But the scholars reject this view since this is a later usage of the term and therefore can not be stated to have given rise to the family name Pallava.

Srilankan origin
Tamil literature relates the story of Chola king Killivalavan who moved his capital to Uraiyar after the destruction of the Chola capital of Puhar. Mudaliyar C. Rasanayagam of Colombo claims that Killi Valavan had a liaison with the daughter of Naga king Valaivanam of Manipallavanam (in Jaffna peninsula) in Ceylon. From this union was born a child who was named Tondaiman Ilantirayan whom his father, Killi Valavan, made the ruler of a territory which was named Tondamandlam with capital at Kanchi. It is pointed out that name Pallava derives from the last syllable of Manipallavanam , the land of prince’s mother.
However this is only Fertile imagination , nothing can be verified as there is no evidence to prove cholas existed prior to Pallava rule.

Telugu Origin
Mahavamsa has a tradition that Buddhist monks from Pallava Bogga attended the consecration ceremony of Duttagamini of Sri Lanka. This Pallava Boga has been identified by some scholars with the dominion of Kala in Andhra Pradesh. It is pointed out that the Telugu country south of Krishna had formed the major part of Pallava kingdom till Fifth century(before Kadamba took over them), hence, it is argued that the Pallavas may have been from Andhra lineage. This region is called Palnadu (Pallava Nadu) even today, well-known for the great battle of Palnadu. Another name for this region since ancient times is Kammanadu / Kammarattam,

Brahmanical - Kshatriya Origin
According to Dr K. P. Jayswal, the Pallavas were a branch or twig (Sanskrit pallava) of the Brahmana royal dynasty of Vakatakas of the North. The branch was militaristic by profession and thus were able to carve out a kingdom in the South. But according to H. Krishna Sastri, the Pallavas were a mixture of Brahmana and Dravidian lineages. Rayakota copper plates of the Pallavas state that a Brahmin Ashvathama was the founder of the Pallava race. Ashvathama married a Naga girl and bore a son named Skandasisya. Other plates state Skandasisya to be the eponymous king Pallava after whom the family got its name. Earlier Pallava king Sivaskandavarman is probably identified with Skandasisya of the Rayakota copper plates. Some of their inscriptions state that Pallavas belonged to the Bharadvaja-gotra and had descended from Ashvathama of Bharadvaja Brahmana lineage. Ashvathama Bharadvaja was an epic hero and was son of Dronacharya, the Commander-in-chief of the Kuru army in the Mahabharata. In all probability, this appears to be a usual Brahmanical attempt at fabrication of genealogy to connect the illustrious Pallavas to the epic cycles. Or else, the Bharadavaja gotra of the Pallavas might have been due to the reason that the priests and Purohits of the Pallava rulers might have been Brahmins from Bharadavaja lineage. It is pointed out in the Aitareya Brahmana that the gotra of a Kshatriya would be the same as that of his Purohit or priest. Contrasted to the above stated Brahmanical origin of the Pallavas, the Talagunda inscription, on the other hand, clearly states that the Pallavas were of Kshatriya lineage.

Pahlva (persian origin)
The name Pallava resembles so much with the Pahlava that there is a school of scholars like Dr V. A. Smith, Dr Jouveau Dubreuil, Dr B. L. Rice, Dr V. Venkaya, G. Coedes, Dr. K. N. SITRA RAM, Dr H. H. Wilson, Dr P.P. Bulsara, Dr Dominique Boubouleix and numerous others who trace the origin of Pallavas in the Iranian Pahlavas.

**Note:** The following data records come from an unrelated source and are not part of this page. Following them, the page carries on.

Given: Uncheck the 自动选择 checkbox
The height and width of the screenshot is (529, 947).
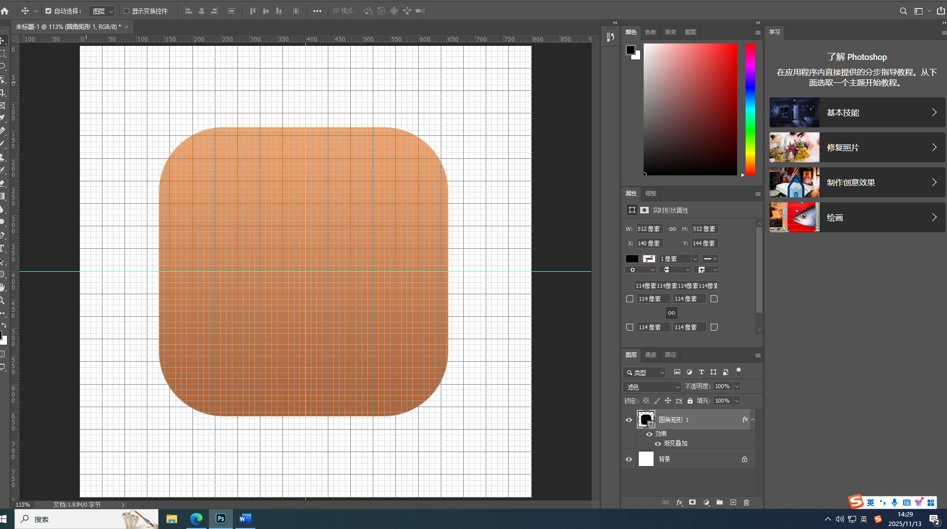Looking at the screenshot, I should pyautogui.click(x=48, y=11).
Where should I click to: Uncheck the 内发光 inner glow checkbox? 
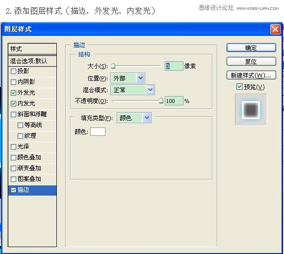13,103
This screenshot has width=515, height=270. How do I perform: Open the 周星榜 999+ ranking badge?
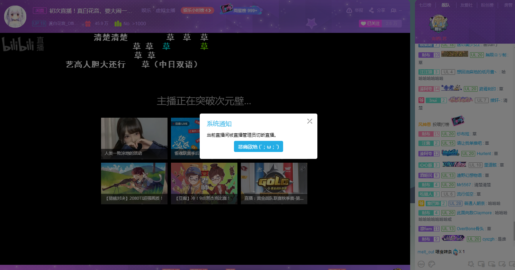coord(241,10)
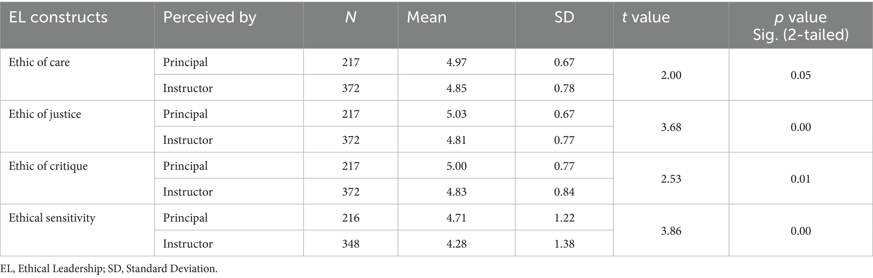
Task: Click the "Ethic of justice" row label
Action: (45, 114)
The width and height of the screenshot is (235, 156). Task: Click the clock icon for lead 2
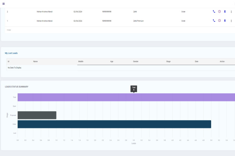(219, 11)
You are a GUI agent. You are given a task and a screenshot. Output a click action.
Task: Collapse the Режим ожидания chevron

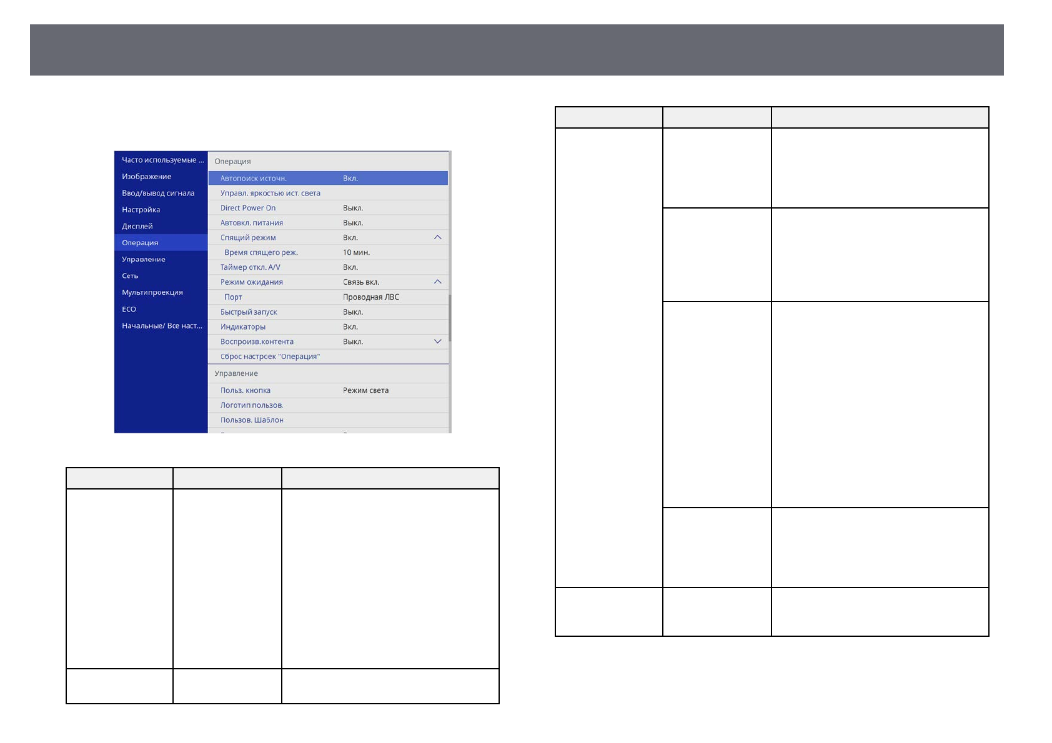(x=437, y=282)
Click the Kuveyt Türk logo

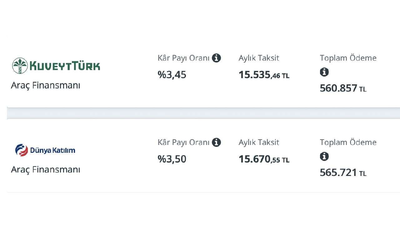point(56,65)
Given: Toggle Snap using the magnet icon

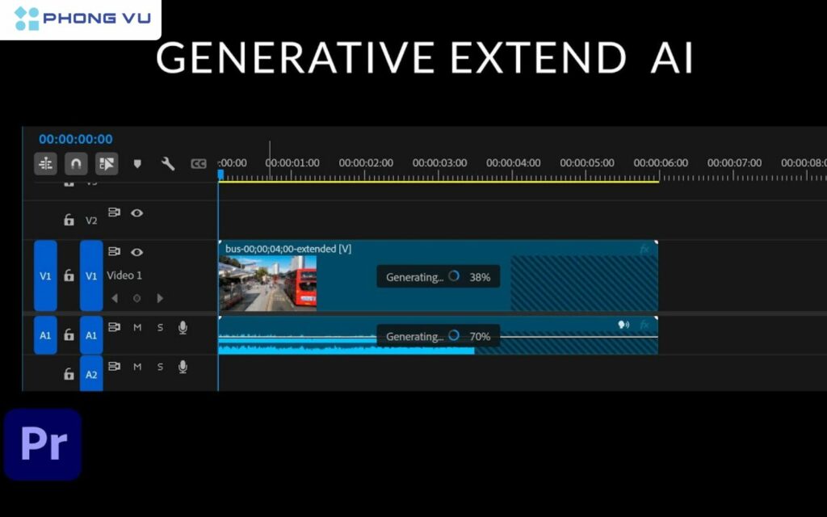Looking at the screenshot, I should (x=76, y=163).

Dr Cadambi Minakshi writes:

(i) The Pahladpur inscription (located in Pahladpur village in Uttar Pradesh State) which is datable to first few centuries of our era , is believed to be a record of the Pallavas in the north. This depends upon correct reading of the term “Parthivanikapalah” figuring in the said inscription. This expression has been translated as “the protector of the Parthavas army”. It has been pointed out that term Parthava here is equivalent to Sanskrit Pahlava. Though the term Pahlava indicates the name of a tribe and Pallava that of a ruling family, it has been pointed out that a tribal name Pahlava could easily turn itself into Dynasty name Pallava.

(ii) Yet another link between the Pahlavas of the North and the Pallava rulers of Kanchi may be found in a legend which, according to Victor Goloubew , takes its origin from the Scythians and plays a paramount part in the lands penetrated by the Pallavas and their culture. The Nagi legend of the Scythians which is connected with legends in Tamil literature and Pallava copper-plates as well as the annals of Cambodia carries a special significance here.

On similar reasoning, the same Scythian Nagi legend connects the  Kambojas of the north-west. It is stated here that the close connections of the Sakas (Scythians), the Kambojas and the Pahlavas have been highlighted in numerous ancient Sanskrit texts like Mahabharata, Valmiki Ramayana, and the Puranas. In the Puranic literature, the Sakas, Kambojas Yavanas, Pahlavas and Paradas have been noted as allied tribes and have been referred to as pañca.gana (five hordes) . These tribes were all located in the Scythian belt in Central Asia and were therefore followers of common culture and social customs.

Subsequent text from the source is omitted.